----- Data provided -----

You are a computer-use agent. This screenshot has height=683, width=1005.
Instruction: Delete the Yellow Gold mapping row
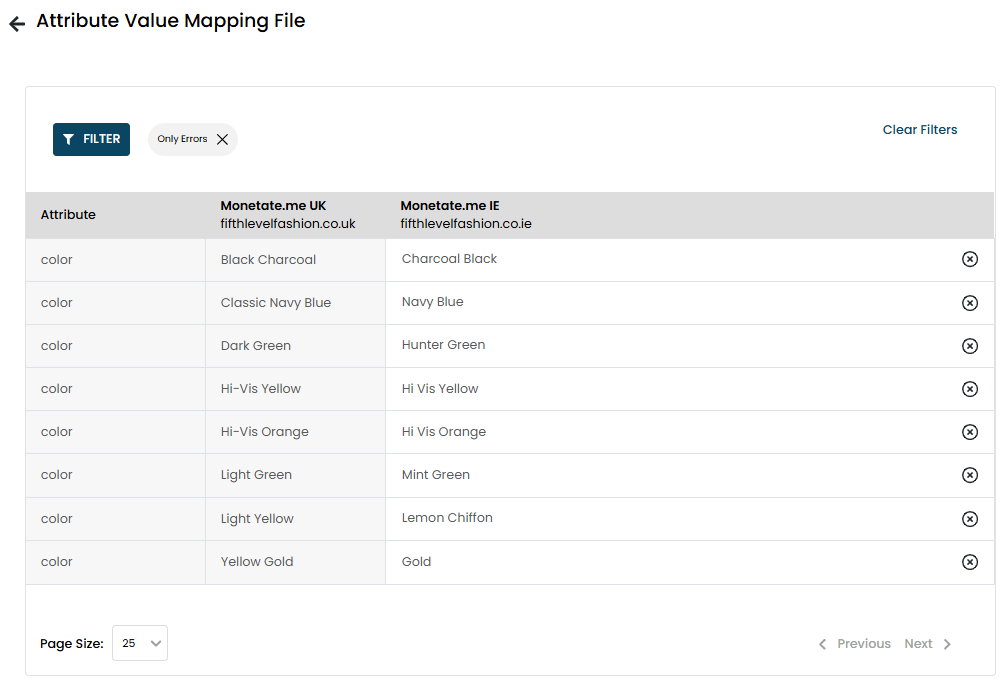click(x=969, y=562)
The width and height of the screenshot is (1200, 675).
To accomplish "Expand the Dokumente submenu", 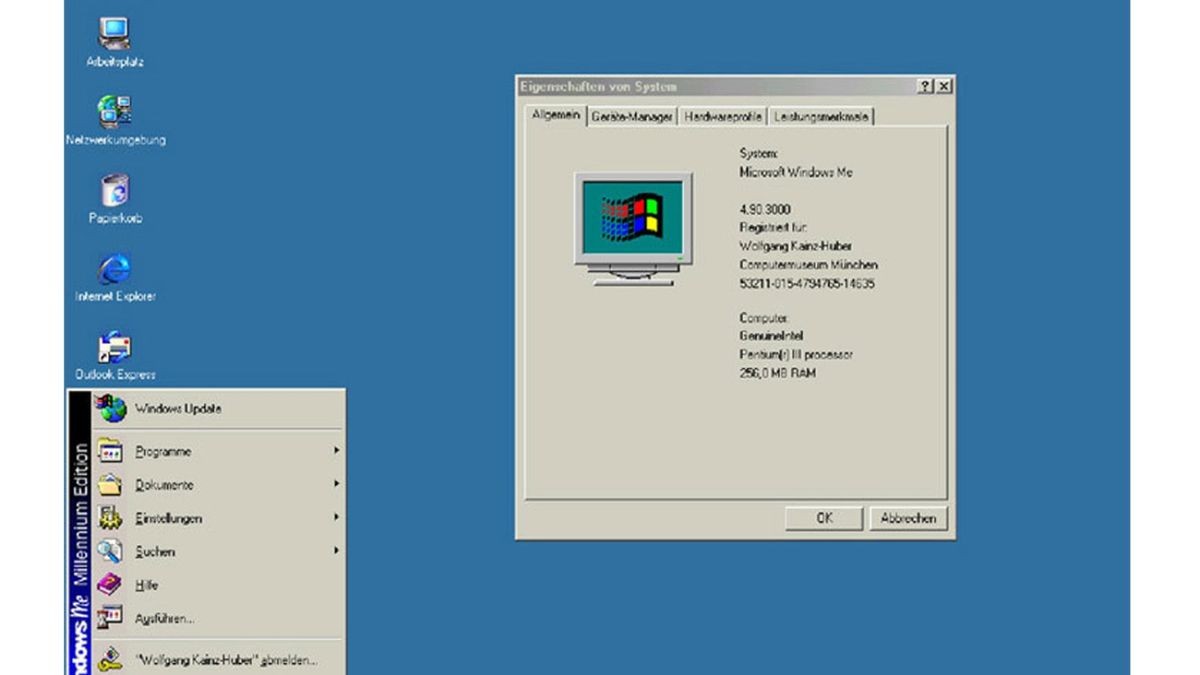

-----

▸ What is asked:
Rewrite the listing with each occurrence of "screenshot" changed to "image" and everything else kept the same, leaving the pictures out.

▸ Finished answer:
You are a computer-use agent. This image has height=683, width=1005.
Instruction: Delete the Yellow Gold mapping row
click(x=969, y=562)
The width and height of the image is (1200, 675).
To accomplish "Expand the Dokumente submenu", 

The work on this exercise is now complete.